Gabriella Crespi in 1970 among her Kaleidoscopes_Ph. Archivio Gabriella Crespi by Oliviero Toscani

ARCHIVIO GABRIELLA CRESPI © OLIVIERO TOSCANI

GABRIELLA CRESPI,
LES AILES
DU DESIGN

Gabriella Crespi fut bien plus qu’une inspiratrice pour Marc Bohan. Elle marqua de son empreinte les années 1960 et 1970 et, aujourd’hui plus que jamais, Maria Grazia Chiuri lui rend un sublime hommage. Par Françoise-Marie Santucci.

De ses études d’art, puis d’architecture au Politecnico de Milan, Gabriella Crespi, née en 1922 dans une famille de la bourgeoisie italienne, garde un amour immodéré pour les pionniers du modernisme que sont Le Corbusier et Frank Lloyd Wright. Le goût des formes, déjà. La beauté et l’allant. D’un charisme rare, Gabriella Crespi, dès ses débuts, ne suit aucune école sinon la sienne.

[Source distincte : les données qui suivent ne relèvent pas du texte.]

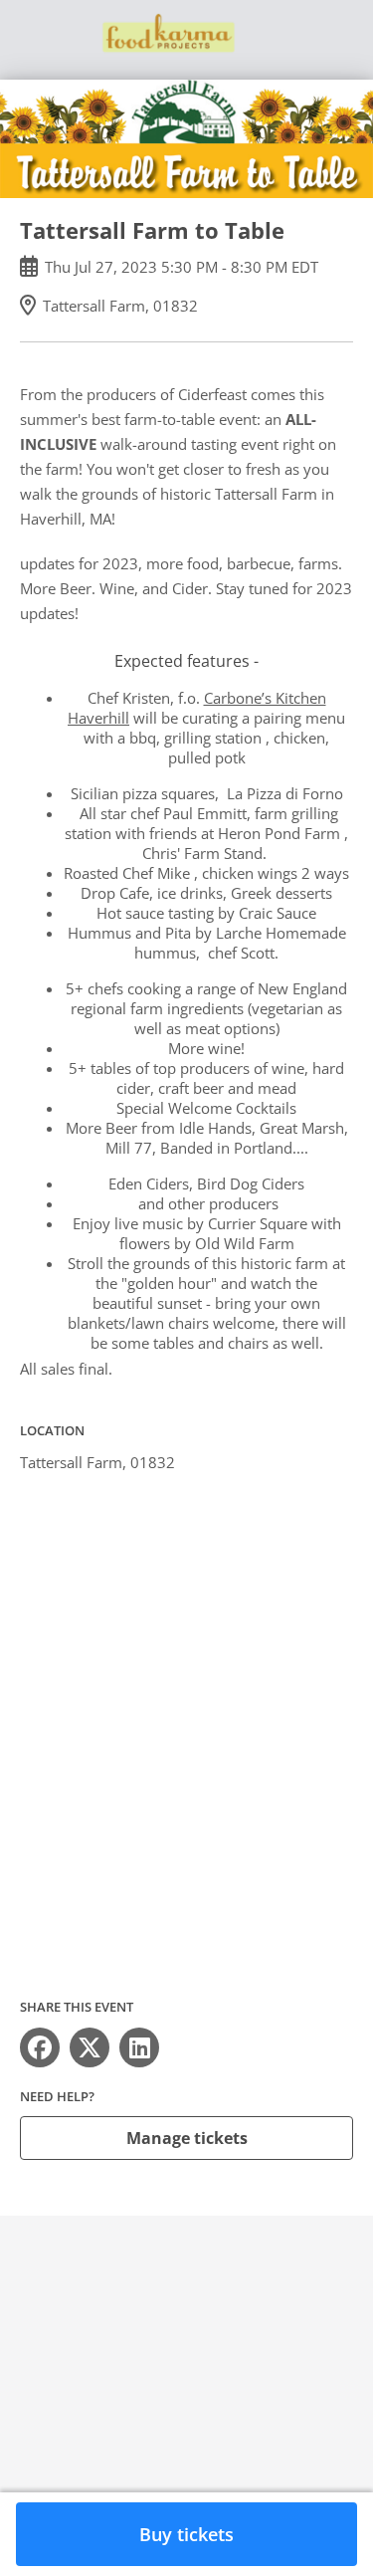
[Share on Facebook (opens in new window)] (40, 2047)
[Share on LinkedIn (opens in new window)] (139, 2047)
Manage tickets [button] (187, 2138)
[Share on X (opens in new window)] (89, 2047)
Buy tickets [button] (186, 2534)
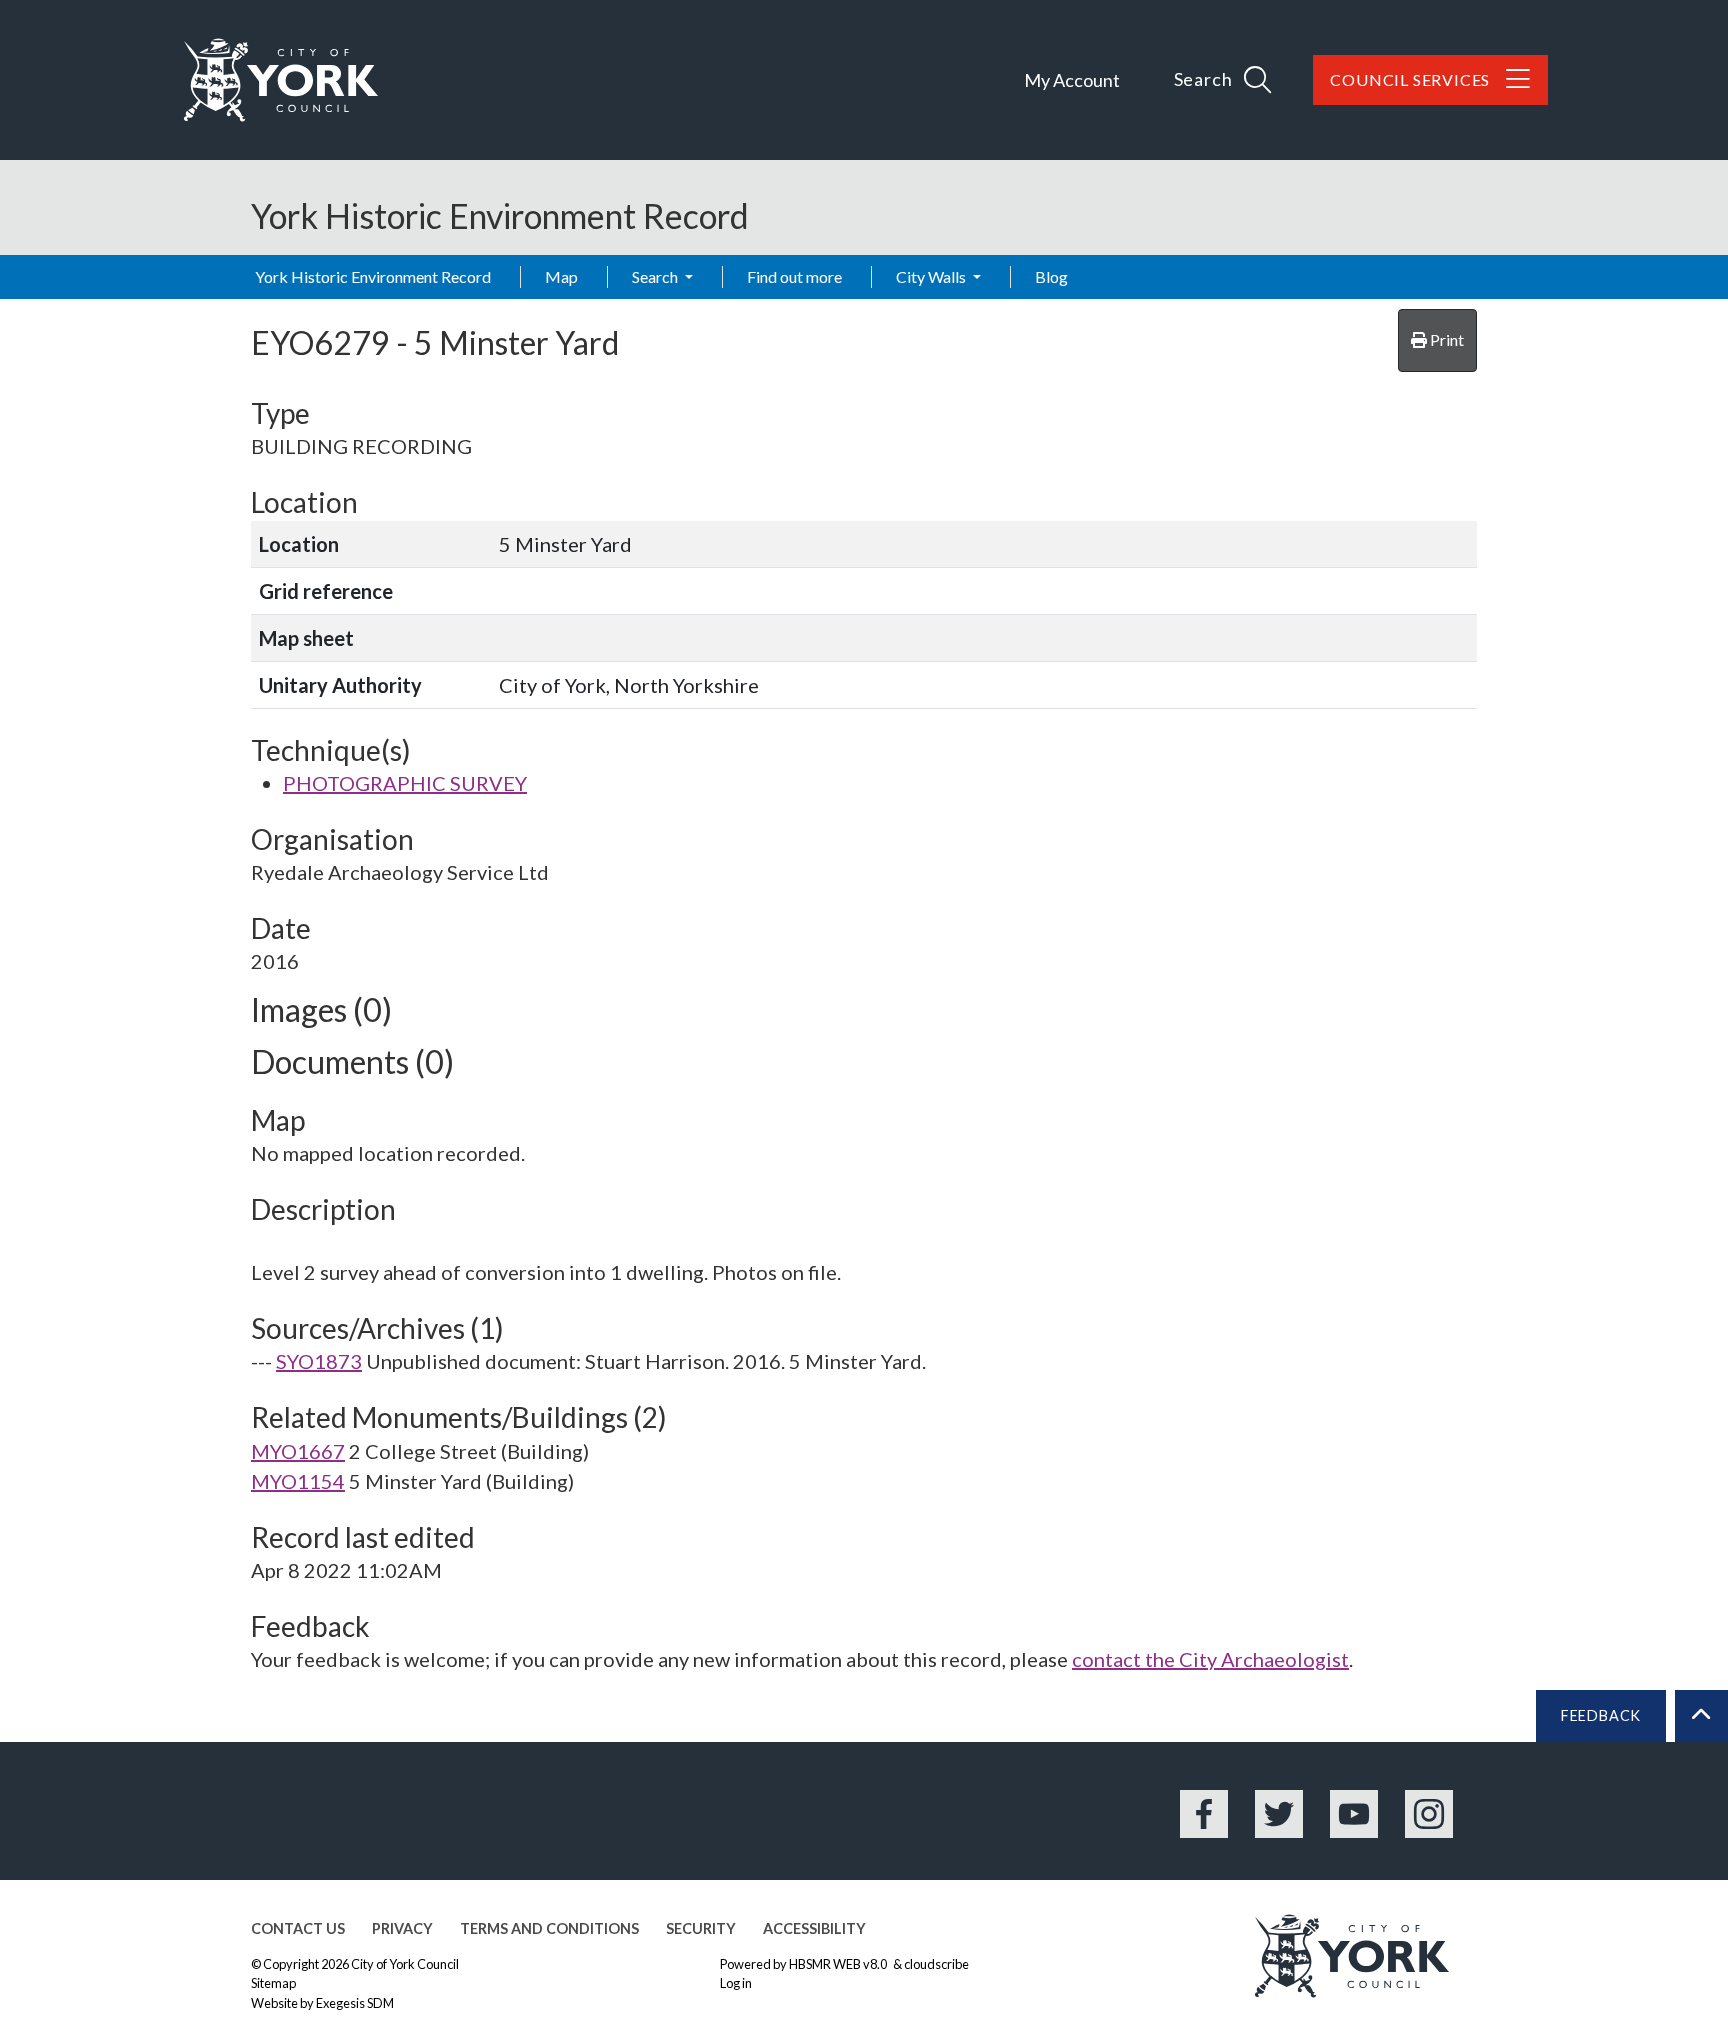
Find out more (794, 276)
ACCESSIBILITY (814, 1928)
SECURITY (701, 1928)
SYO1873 (319, 1361)
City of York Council (405, 1964)
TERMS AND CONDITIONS (549, 1928)
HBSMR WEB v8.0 (839, 1964)
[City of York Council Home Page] (281, 80)
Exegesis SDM (355, 2003)
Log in (736, 1983)
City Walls (932, 276)
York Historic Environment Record (373, 276)
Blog (1051, 276)
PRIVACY (402, 1928)
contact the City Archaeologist (1210, 1659)
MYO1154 (298, 1481)
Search (656, 276)
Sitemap (273, 1983)
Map (561, 276)
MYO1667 (298, 1451)
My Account (1072, 80)
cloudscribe (936, 1964)
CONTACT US (298, 1928)
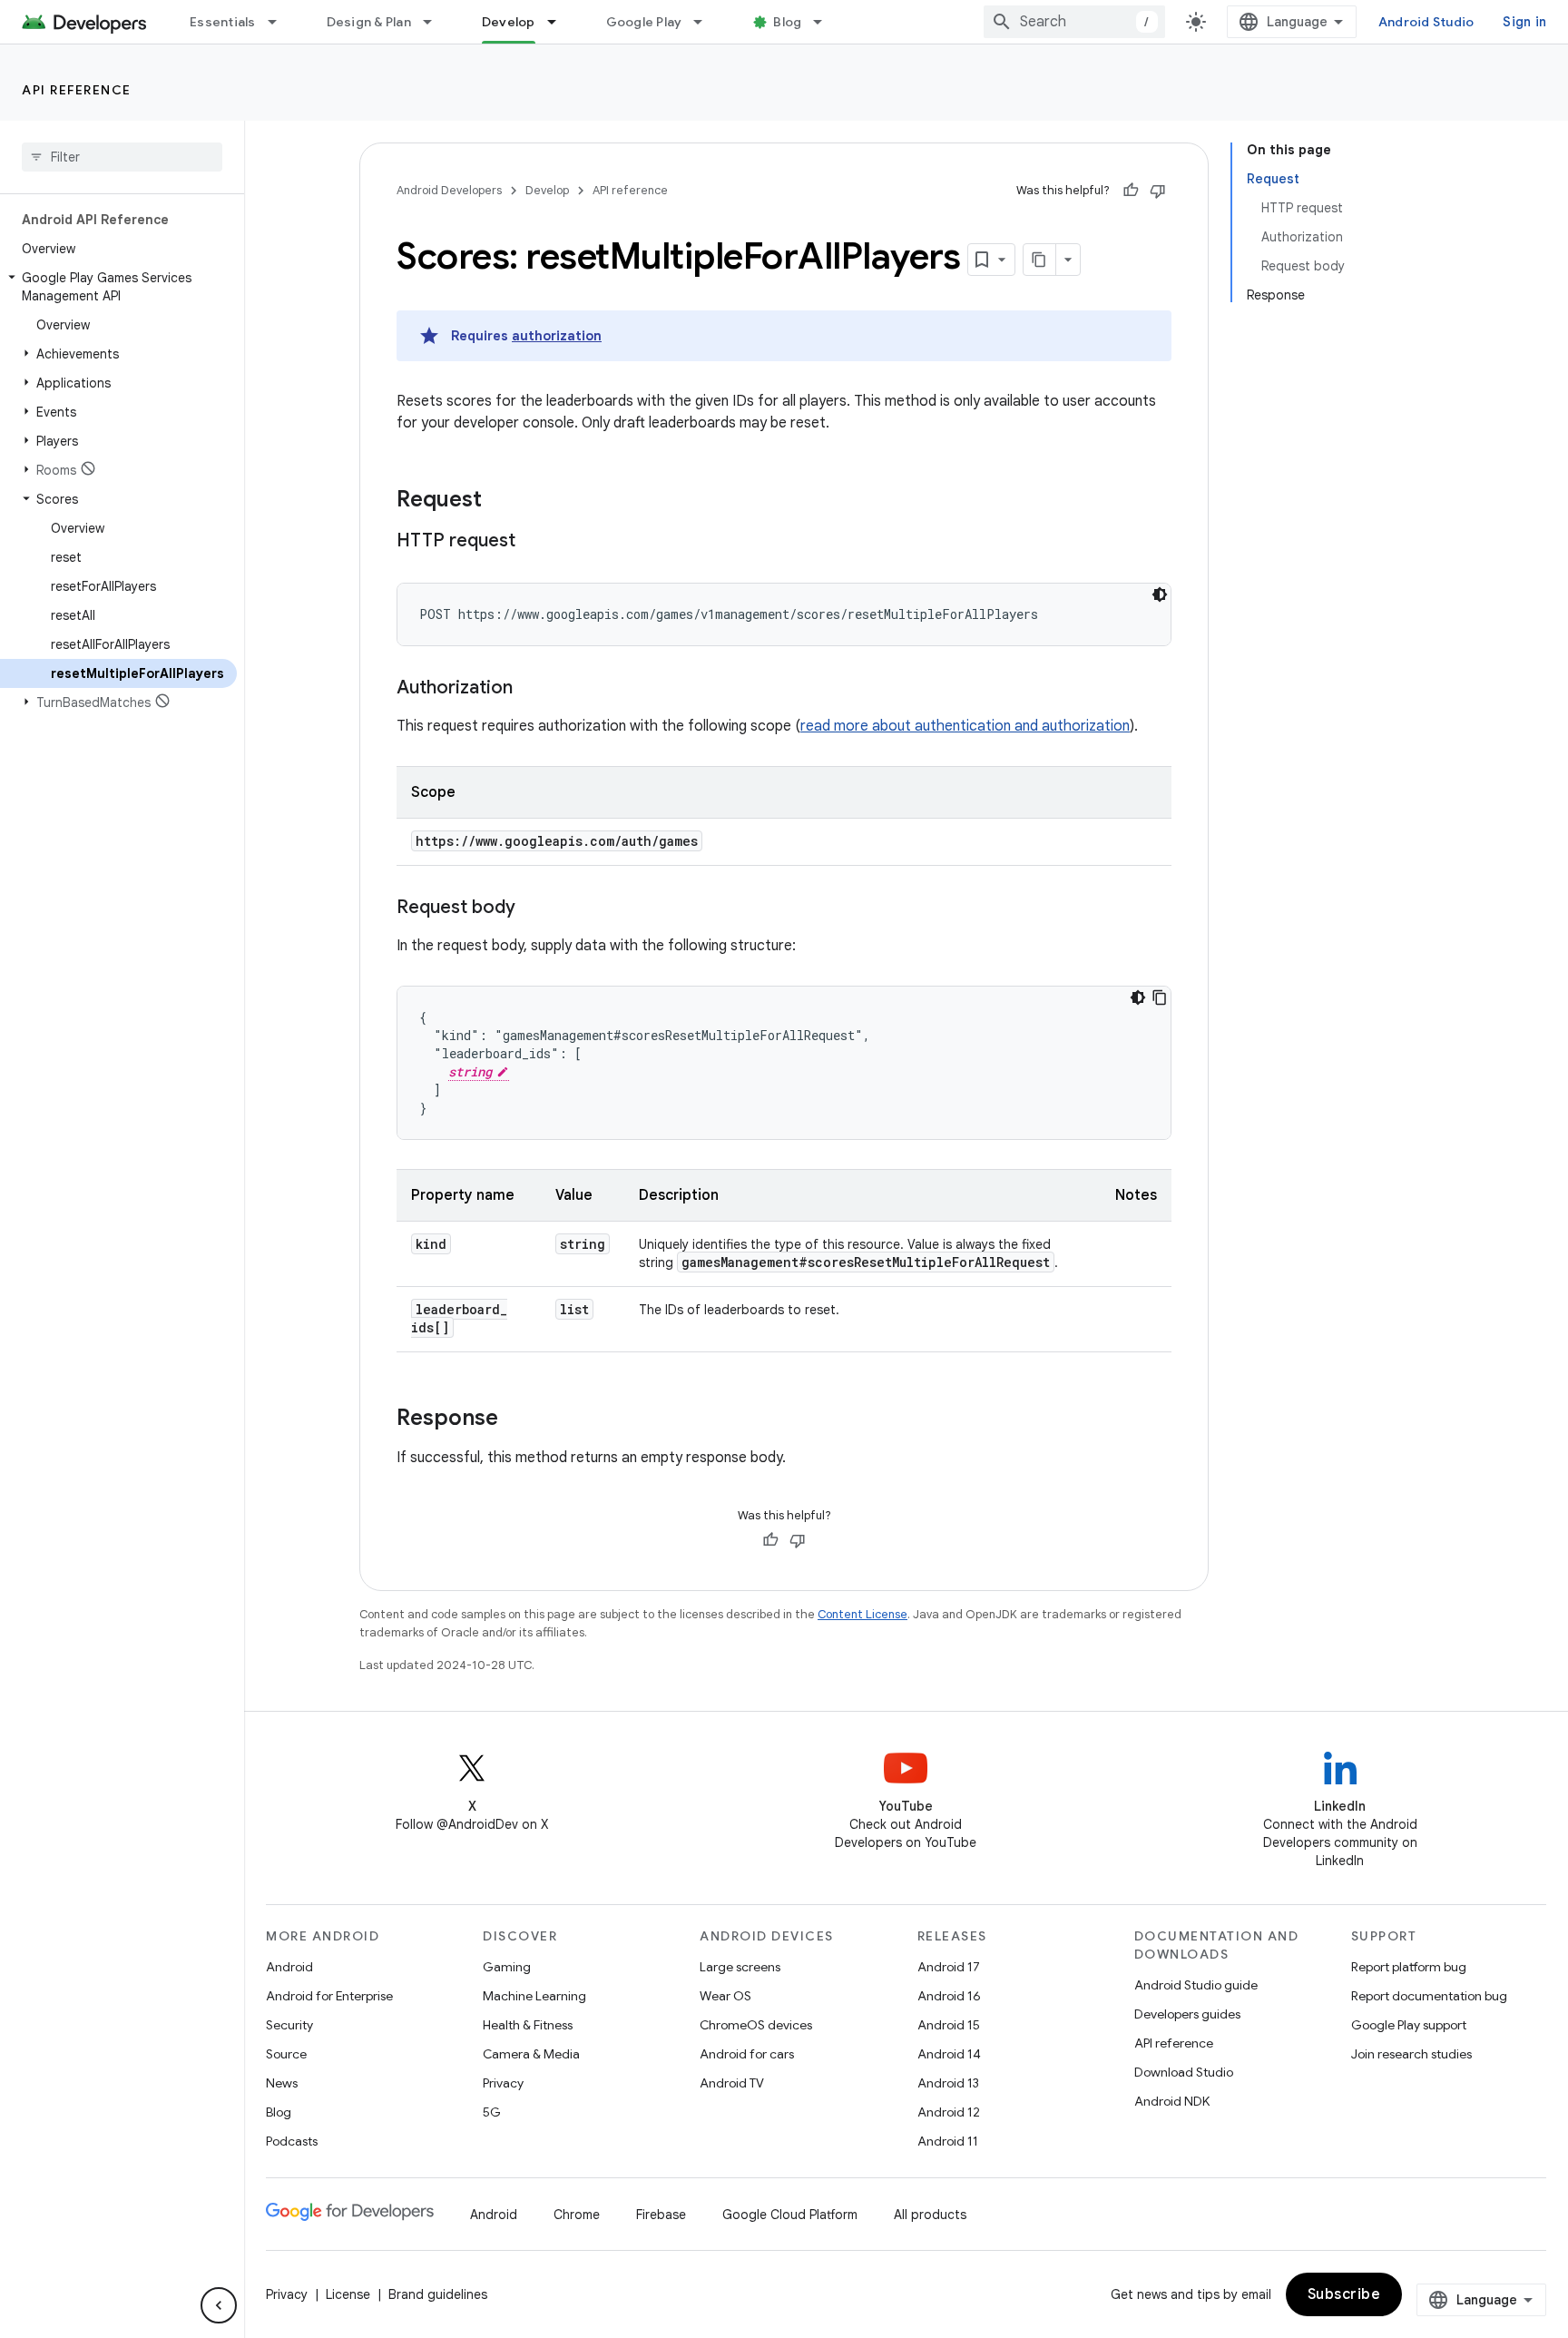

Ses œuvres sont le fruit d’une fusion singulière entre luxe et baroque, classicisme et sensualité sophistiquée. Très vite, les petits objets qu’elle fabrique de manière artisanale séduisent son cercle d’amis – dont Hubert de Givenchy, Audrey Hepburn ou Gunter Sachs –, qu’elle fréquente à Rome, où elle s’est établie, travaille et reçoit dans un sublime appartement niché au cœur d’un palais multicentenaire.

Aux prémices des années 1960, Marc Bohan, alors Directeur Artistique de Dior, a vent de son audace et l’intègre à son processus créatif. De fait, la flamboyante Milanaise se révèle être, pour Marc Bohan, une inspiratrice de premier ordre.

Désirant faire rayonner à chaque défilé les femmes artistes (celles d’aujourd’hui comme celles d’hier), Maria Grazia Chiuri a souhaité célébrer cette pionnière du style « bohème chic » lors de sa dernière collection Dior prêt-à-porter automne-hiver 2024-2025. Pour la Directrice Artistique, Gabriella Crespi incarne à la perfection ces femmes indépendantes qui réussissent à s’imposer dans un monde traditionnellement dominé par les hommes.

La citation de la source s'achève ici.